Violinist’s legacy benefits past and future students

Violinist’s legacy benefits past and future students

Raphael Spiro (1905 - 2000)

 

For decades, Raphael Spiro was Oregon’s violin teacher par excellence.

“You’ll find his former students in major orchestras throughout the world,” says violinist Robin Cook ’82, who performed with the Boston Esplanade Pops and Boston’s opera and ballet orchestras for 16 years before returning to Portland to play with the Oregon Symphony.

Melinda Benson Wilde ’82, JD ’88, who studied viola with Spiro and later became his attorney, estimates that 80 percent of the violinists in Portland’s symphony, opera, and ballet orchestras worked with Spiro at one time.

He was the reason Oregon symphony violinist Lynne Eisert Finch ’77 decided to stay in Portland and attend Lewis & Clark.
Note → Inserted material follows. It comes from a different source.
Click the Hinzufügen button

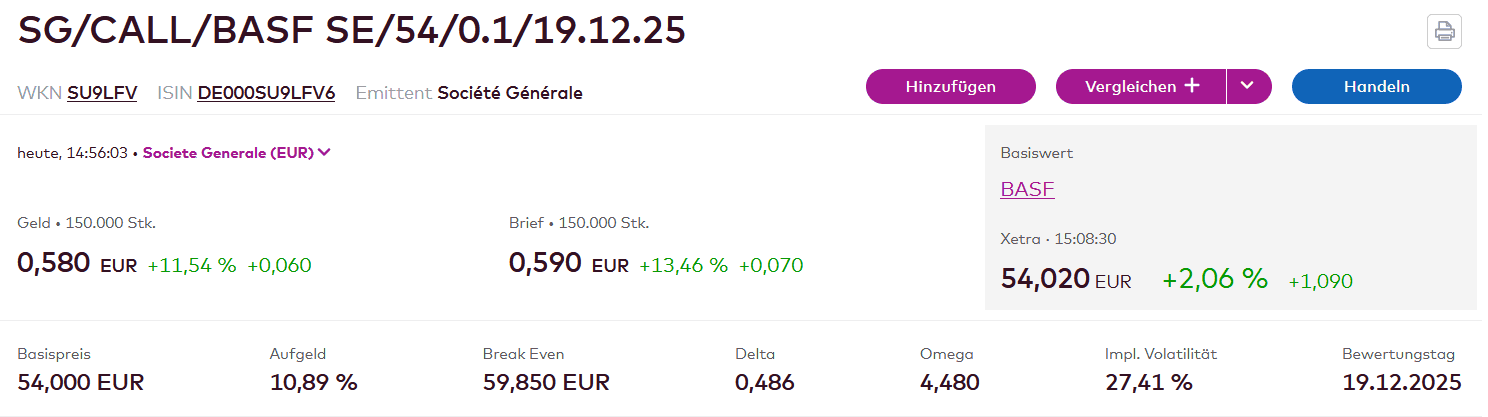tap(950, 86)
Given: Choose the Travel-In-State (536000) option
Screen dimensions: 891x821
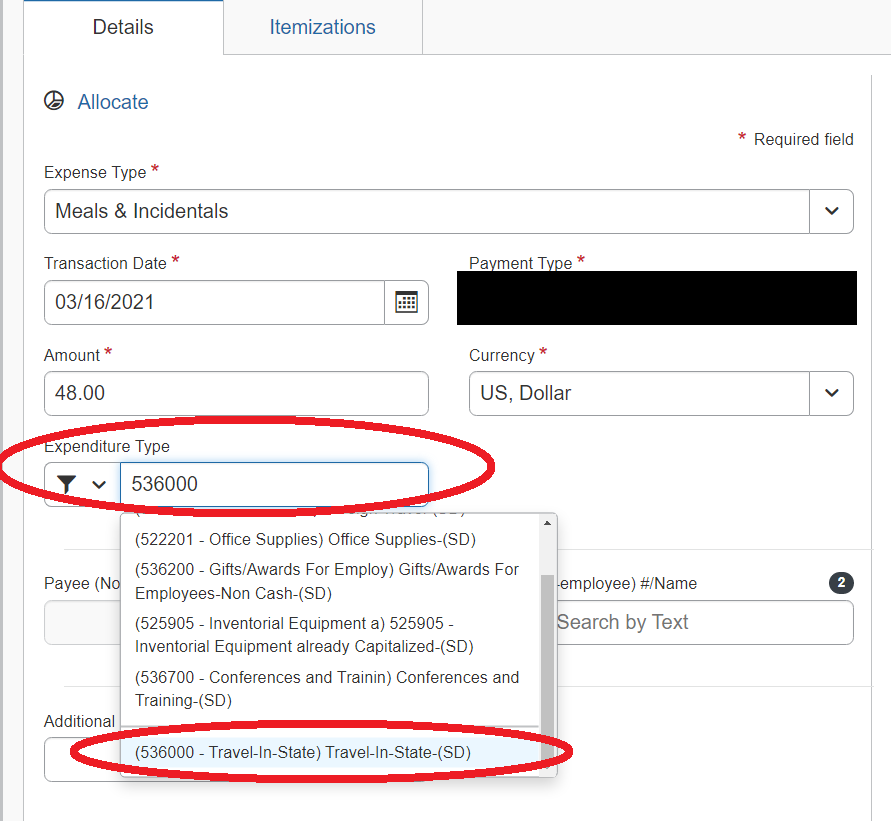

And he was the reason Mary Dakin ’88, now assistant director for the Center for Russian and East european Studies at Stanford University, enrolled at the College.

Spiro, a Jew, immigrated to the United States from Lodz, Poland, in 1921 at the age of 16. He had a gift for languages and spoke Polish, German, Russian, and English (the latter with “an accent so thick you could cut it,” says Dakin).

He attended Chicago Musical College from 1923 to 1927, studied privately with Leopold Auer, who also taught Jascha Heifetz, and was concertmaster and soloist for the Mutual Broadcasting System radio orchestra.

Spiro and his wife, Magdelene, a German Catholic who died in 1997, later moved to Oregon, where he joined the Portland Symphony (now Oregon Symphony). He taught at Lewis & Clark from January 1983 through December 1988 and continued teaching in Oregon until the day he died at the age of 95.

“He had high expectations of his students but also believed they could live up to those expectations,” says Suzanne Segerstrom ’90, violinist with the Lexington Philharmonic and Lexington Community orchestras and assistant professor of psychology at the University of Kentucky. “He didn’t have to browbeat you. You worked hard because you didn’t want to disappoint him.”

“He approached teaching like a doctor,” Wilde explains. “He would analyze what you could and couldn’t do and then prescribe ways to improve your vibrato or your bowing technique, for example.”

But he was far more than a violin teacher, according to his former students. He was a painter, a photographer, a jewelry maker, a calligrapher, a philosopher, a counselor, and a mentor.

“He was a deep thinker who had much more than music to teach his students—he taught lessons about life,” says Finch. “Before starting a violin lesson, he’d take a moment to talk to you. If he thought you were going the wrong direction with your life, he would offer words to think about.”

“You felt he could see right through you—that he could see every part of your past,” says Wilde. “We thought of him as a mentor, but he also thought of himself as a mentor. That’s how he signed his letters to me.”

Spiro’s only child died at an early age, so his students became his family and, after performing throughout the world, loyally returned to Portland to visit their beloved teacher.

They say he lived in a modest home, wore the same clothes year after year, and drove an old car. But when he died, he not only left a legacy of superb musicians and music teachers, he left a $504,150 gift to Lewis & Clark’s music department.

The gift will endow the Raphael Spiro Memorial Music Scholarship and a discretionary fund for special projects such as string workshops.

“I was greatly moved by this gift,” says Gil Seeley, James W. Rogers Professor of Music and chair of the music department. “Raphael Spiro’s name is legendary. His name and his gift will attract and benefit generations of future music students.”